The first proc-expr subexpression must evaluate to a transformer that produces a pattern in the syntax of Chapter 32. Whenever id appears as the beginning of a pattern in a the context of the pattern matching forms defined in Chapter 32, this transformer is given, at expansion time, a syntax object corresponding to the entire pattern (including id). The pattern is the replaced with the result of the transformer.

If a second proc-expr subexpression is provided, it must produce a similar transformer, but in the context of patterns written in the syntax of the current chapter.

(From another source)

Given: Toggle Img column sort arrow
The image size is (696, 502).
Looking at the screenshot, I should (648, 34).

A transformer produced by a third proc-expr subexpression is used when the id keyword is used in a traditional macro use context. In this way, id can be given meaning both inside and outside patterns.

25.3  Examples

This section illustrates the convenience of pattern matching with some examples. The following function recognizes some s-expressions that represent the standard Y operator:

(define Y?
  (match-lambda
    [('lambda (f1)
       ('lambda (y1)
         ((('lambda (x1) (f2 ('lambda (z1) ((x2 x3) z2))))
           ('lambda (a1) (f3 ('lambda (b1) ((a2 a3) b2)))))
          y2)))
     (and (symbol? f1) (symbol? y1) (symbol? x1) (symbol? z1) (symbol? a1) (symbol? b1)
          (eq? f1 f2) (eq? f1 f3) (eq? y1 y2)
          (eq? x1 x2) (eq? x1 x3) (eq? z1 z2)
          (eq? a1 a2) (eq? a1 a3) (eq? b1 b2))]
    [_ #f]))

Writing an equivalent piece of code in raw Scheme is tedious.

The following code defines abstract syntax for a subset of Scheme, a parser into this abstract syntax, and an unparser.

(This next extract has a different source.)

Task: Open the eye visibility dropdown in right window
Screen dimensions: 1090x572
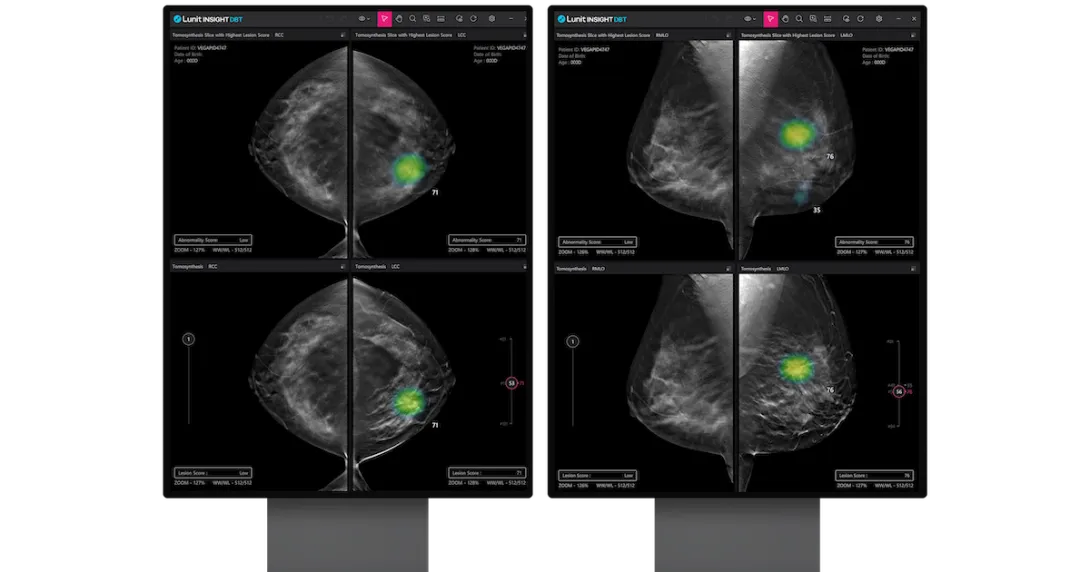Action: 747,18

(define-struct Lam (args body))
(define-struct Var (s))
(define-struct Const (n))
(define-struct App (fun args))

(define parse
  (match-lambda
    [(and s (? symbol?) (not 'lambda))
     (make-Var s)]
    [(? number? n)
     (make-Const n)]
    [('lambda (and args ((? symbol?) ...) (not (? repeats?))) body)
     (make-Lam args (parse body))]
    [(f args ...)
     (make-App
       (parse f)
       (map parse args))]
    [x (error 'syntax "invalid expression")]))

(define repeats?
  (lambda (l)
    (and (not (null? l))
         (or (memq (car l) (cdr l)) (repeats? (cdr l))))))

(define unparse
  (match-lambda
    [($ Var s) s]
    [($ Const n) n]
    [($ Lam args body) `(lambda ,args ,(unparse body))]
    [($ App f args) `(,(unparse f) ,@(map unparse args))]))

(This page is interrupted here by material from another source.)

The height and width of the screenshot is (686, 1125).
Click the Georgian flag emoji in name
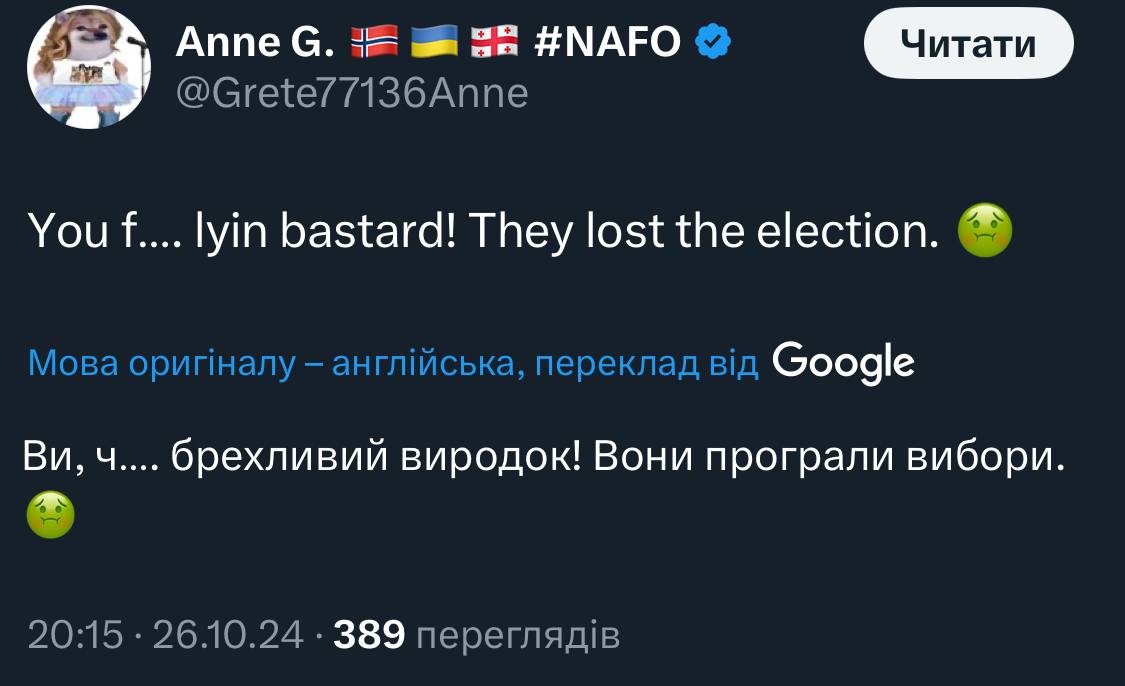494,42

With pattern matching, it is easy to ensure that the parser rejects all incorrectly formed inputs with an error message.

With match-define, it is easy to define several procedures that share a hidden variable. The following code defines three procedures, inc, value, and reset, that manipulate a hidden counter variable:

(match-define (inc value reset)
  (let ([val 0])
    (list
      (lambda () (set! val (add1 val)))
      (lambda () val)
      (lambda () (set! val 0)))))

Although this example is not recursive, the bodies could recursively refer to each other. The following code illustrates the creation of a match-expander that works for both (lib "match.ss") and (lib "plt-match.ss") syntax.

(require (prefix plt: (lib "plt-match.ss")))
(define-struct point (x y))
(define-match-expander Point
  (lambda (stx)
    (syntax-case stx ()
      ((Point a b) #'(struct point (a b)))))
  (lambda (stx)
    (syntax-case stx ()
      ((Point a b) #'($ point a b))))
  (lambda (stx)
    (syntax-case stx ()
      ((Point a b) #'(make-point a b)))))

(define p (Point 3 4))

(match p
   ((Point x y) (+ x y)))
;; => 7
(plt:match p
   ((Point x y) (* x y)))
;; => 12